** Opening Data section block **

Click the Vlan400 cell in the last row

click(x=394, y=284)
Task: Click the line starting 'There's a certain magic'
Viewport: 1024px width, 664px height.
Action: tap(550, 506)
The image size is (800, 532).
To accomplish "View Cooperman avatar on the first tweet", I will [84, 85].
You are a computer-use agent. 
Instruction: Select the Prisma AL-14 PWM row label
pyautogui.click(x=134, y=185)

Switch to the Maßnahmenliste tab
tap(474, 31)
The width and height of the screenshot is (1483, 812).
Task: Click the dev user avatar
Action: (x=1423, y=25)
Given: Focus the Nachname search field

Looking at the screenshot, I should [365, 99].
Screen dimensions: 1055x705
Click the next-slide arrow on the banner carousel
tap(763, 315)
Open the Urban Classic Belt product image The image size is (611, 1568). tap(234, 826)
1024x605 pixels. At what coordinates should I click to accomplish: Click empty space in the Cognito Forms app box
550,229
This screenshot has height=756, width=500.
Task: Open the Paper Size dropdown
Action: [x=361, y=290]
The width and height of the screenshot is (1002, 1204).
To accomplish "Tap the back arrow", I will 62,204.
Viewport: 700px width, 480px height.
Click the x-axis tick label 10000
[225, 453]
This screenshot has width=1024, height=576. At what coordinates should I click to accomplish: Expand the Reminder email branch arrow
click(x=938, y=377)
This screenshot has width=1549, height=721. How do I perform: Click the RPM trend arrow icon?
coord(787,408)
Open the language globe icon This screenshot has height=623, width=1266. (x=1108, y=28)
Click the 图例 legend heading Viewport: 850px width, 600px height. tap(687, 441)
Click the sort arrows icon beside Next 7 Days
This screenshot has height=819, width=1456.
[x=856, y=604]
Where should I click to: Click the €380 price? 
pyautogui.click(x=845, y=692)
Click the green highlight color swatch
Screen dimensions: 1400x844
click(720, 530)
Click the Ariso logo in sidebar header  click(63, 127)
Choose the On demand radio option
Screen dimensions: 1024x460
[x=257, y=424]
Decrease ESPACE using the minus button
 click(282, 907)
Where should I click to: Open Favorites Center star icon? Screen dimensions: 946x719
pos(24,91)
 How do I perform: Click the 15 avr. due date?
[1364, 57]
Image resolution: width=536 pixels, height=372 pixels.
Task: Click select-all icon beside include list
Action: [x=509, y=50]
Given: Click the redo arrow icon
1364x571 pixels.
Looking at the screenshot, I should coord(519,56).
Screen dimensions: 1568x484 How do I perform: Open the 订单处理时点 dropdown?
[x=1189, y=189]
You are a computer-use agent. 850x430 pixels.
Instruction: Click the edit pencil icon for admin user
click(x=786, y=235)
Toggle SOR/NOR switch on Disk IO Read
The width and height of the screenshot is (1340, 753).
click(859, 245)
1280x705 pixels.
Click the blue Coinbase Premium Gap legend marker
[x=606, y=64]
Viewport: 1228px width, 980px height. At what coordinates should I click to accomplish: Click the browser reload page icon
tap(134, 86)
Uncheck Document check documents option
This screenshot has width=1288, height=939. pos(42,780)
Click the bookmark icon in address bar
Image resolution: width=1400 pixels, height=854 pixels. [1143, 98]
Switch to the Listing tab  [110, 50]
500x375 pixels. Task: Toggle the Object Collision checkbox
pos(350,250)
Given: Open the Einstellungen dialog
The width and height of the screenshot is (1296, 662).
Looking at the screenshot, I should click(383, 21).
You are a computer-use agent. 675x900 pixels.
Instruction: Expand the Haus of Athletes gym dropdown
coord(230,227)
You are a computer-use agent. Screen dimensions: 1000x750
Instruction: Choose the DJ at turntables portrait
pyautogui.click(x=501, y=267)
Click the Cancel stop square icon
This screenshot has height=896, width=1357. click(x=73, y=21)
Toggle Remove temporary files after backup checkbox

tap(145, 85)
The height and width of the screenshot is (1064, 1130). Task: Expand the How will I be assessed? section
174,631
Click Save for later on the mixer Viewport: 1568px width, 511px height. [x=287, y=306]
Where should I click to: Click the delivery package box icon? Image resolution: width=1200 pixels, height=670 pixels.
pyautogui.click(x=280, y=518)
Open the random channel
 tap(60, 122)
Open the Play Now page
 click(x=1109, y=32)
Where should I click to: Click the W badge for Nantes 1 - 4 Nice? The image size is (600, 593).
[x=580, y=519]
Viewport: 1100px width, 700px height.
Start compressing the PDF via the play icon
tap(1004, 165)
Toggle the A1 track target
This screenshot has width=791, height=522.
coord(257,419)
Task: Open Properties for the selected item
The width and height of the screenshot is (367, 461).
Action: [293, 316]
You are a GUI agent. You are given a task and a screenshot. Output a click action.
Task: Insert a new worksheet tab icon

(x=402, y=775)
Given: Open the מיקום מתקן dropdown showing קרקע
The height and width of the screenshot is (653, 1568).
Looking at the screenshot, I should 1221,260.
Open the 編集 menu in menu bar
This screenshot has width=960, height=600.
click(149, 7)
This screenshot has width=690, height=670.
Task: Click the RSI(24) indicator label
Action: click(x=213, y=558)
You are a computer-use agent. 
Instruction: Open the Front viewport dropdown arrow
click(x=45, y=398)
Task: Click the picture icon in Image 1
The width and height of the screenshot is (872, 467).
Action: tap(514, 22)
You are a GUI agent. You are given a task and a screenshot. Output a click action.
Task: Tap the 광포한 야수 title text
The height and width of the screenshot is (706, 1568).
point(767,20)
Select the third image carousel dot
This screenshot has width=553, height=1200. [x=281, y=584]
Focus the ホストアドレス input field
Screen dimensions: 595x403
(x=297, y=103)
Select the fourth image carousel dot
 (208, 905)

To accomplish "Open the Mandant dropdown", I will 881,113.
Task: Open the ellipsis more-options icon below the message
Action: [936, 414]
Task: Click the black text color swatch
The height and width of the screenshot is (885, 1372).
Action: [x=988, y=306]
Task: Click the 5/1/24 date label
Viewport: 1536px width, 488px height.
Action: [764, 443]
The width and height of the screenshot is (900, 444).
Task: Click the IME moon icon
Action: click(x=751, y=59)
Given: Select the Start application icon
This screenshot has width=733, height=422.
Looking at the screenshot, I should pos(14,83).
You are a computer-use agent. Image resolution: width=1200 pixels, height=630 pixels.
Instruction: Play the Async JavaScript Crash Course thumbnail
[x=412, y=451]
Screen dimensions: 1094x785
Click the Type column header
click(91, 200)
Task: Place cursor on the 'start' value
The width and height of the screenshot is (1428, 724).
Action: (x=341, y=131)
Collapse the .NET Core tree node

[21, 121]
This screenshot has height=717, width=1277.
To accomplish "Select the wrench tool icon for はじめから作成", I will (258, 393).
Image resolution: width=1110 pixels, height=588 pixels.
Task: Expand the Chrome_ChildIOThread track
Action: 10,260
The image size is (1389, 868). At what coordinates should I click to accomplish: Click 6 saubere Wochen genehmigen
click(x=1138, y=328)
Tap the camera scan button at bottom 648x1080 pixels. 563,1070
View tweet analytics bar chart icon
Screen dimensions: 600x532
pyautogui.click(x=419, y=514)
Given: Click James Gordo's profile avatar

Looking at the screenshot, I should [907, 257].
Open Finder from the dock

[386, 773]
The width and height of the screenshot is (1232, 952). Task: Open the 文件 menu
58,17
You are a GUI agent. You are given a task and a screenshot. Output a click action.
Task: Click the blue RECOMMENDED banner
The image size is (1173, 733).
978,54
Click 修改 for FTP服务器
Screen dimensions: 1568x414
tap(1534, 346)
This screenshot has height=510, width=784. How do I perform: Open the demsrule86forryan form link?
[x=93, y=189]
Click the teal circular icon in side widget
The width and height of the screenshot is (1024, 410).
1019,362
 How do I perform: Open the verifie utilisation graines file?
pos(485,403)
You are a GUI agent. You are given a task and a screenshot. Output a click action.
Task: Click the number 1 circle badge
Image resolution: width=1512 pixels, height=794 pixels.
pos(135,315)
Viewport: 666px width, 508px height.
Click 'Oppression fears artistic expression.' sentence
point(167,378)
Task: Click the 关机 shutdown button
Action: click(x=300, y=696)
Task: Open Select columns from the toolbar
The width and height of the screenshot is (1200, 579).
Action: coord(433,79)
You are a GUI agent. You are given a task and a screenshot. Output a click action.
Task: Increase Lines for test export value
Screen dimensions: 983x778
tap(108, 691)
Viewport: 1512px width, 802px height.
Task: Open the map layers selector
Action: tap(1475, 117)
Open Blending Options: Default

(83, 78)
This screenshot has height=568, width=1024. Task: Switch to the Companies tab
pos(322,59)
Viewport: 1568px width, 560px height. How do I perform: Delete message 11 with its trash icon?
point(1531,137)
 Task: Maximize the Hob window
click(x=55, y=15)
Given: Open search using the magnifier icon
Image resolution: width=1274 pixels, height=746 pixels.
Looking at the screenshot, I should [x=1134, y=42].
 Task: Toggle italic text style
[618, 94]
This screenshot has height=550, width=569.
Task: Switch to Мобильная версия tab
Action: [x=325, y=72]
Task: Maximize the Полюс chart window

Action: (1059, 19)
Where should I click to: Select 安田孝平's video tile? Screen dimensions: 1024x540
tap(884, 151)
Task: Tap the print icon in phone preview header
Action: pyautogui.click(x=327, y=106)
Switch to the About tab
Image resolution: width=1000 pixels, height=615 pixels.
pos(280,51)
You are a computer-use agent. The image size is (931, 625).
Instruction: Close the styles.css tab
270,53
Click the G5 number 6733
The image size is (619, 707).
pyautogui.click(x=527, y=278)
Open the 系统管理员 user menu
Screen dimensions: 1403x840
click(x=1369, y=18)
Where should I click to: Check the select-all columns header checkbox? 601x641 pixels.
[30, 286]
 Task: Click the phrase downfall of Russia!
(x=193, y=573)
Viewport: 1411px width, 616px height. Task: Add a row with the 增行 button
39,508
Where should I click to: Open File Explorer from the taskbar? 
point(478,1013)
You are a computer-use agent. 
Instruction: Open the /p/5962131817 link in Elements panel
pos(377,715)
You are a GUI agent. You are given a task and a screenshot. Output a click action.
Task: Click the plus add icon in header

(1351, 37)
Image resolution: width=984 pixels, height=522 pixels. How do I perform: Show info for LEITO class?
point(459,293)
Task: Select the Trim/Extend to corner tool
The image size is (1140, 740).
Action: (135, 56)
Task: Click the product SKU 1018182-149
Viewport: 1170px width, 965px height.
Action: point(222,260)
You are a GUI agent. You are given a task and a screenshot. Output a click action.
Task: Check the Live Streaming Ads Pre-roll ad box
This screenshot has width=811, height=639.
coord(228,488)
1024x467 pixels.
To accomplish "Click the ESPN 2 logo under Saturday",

** Closing Data section block **

* Work order
Using the entries shown above, reproduce verbatim the lines from the line bearing "Tap the camera" to the line bearing "Task: Click the blue RECOMMENDED banner", inclusive.

* Solution to this problem
Tap the camera scan button at bottom 648x1080 pixels. 563,1070
View tweet analytics bar chart icon
Screen dimensions: 600x532
pyautogui.click(x=419, y=514)
Given: Click James Gordo's profile avatar

Looking at the screenshot, I should [907, 257].
Open Finder from the dock

[386, 773]
The width and height of the screenshot is (1232, 952). Task: Open the 文件 menu
58,17
You are a GUI agent. You are given a task and a screenshot. Output a click action.
Task: Click the blue RECOMMENDED banner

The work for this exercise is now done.